Abstract

Objective: Few studies have used ambulatory blood pressure monitoring (ABPM) to describe blood pressure (BP) patterns in sub-Saharan Africa (sSA). We conducted a population-based study in Kilifi, Kenya to determine the usefulness of ABPM in this setting. Methods Design and method: An age-stratified sample of 1248 individuals were randomly selected from our Demographic Surveillance Area. Of these, 986 underwent casual BP measurement at their homes using an automated Omron™ M10-IT monitor. All individuals with casual BP above 140/90mmHg (mean of 2 out of 3 readings) and a random subset with BP below 140/90mmHg were invited to undergo 24-hour ABPM within one week of screening. ESH defined cutoffs were used to define hypertensive status. Results: Of 415 individuals who underwent both casual and ABPM measurement, 162 (39%) had sustained hypertension, 161 (39%) were normotensive, 58 (14%) had whitecoat hypertension and 34 (8%) had masked hypertension. Population BP was markedly higher when using casual BP compared to ABPM (11mmHg 95% CI [9–13] systolic and 9mmHg [7–11] diastolic). If casual BP measurement only had been used, age standardized population prevalence of hypertension would have been 26.5% (19.3–35.6). ‘True’ prevalence by ABPM was 17.1% (11.0–24.4), masked hypertension 7.6 (2.8–13.7)% and white coat hypertension 3.8% (1.7–6.1) of the population. The sensitivity and specificity of casual BP measurement for ‘diagnosing’ hypertension were 80% (73–86) and 84% (79–88) respectively. The positive and negative predictive values were 80% (74–85) and 84% (79–89). BP indices and validity measures showed strong age related trends; for example sensitivity of casual BP was 9.7% (2.5–24.9) in 30–39 year olds but 91% (83–97) in 60–69 year olds. Non-dipping was present in 9% (3–15) of the population and was strongly associated with masked hypertension (OR 10, [4–27]).
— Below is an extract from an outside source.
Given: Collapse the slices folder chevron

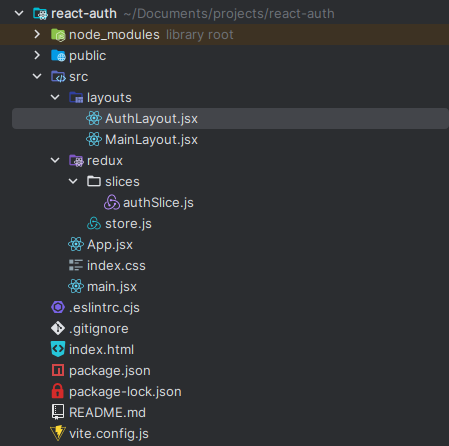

Conclusions: Casual BP measurement methods substantially overestimated hypertension prevalence, while failing to identify a significant proportion who were hypertensive on ABPM. Whether ABPM identifies those at risk of future vascular events better than casual methods and is justified on cost effectiveness in sSA are key research questions.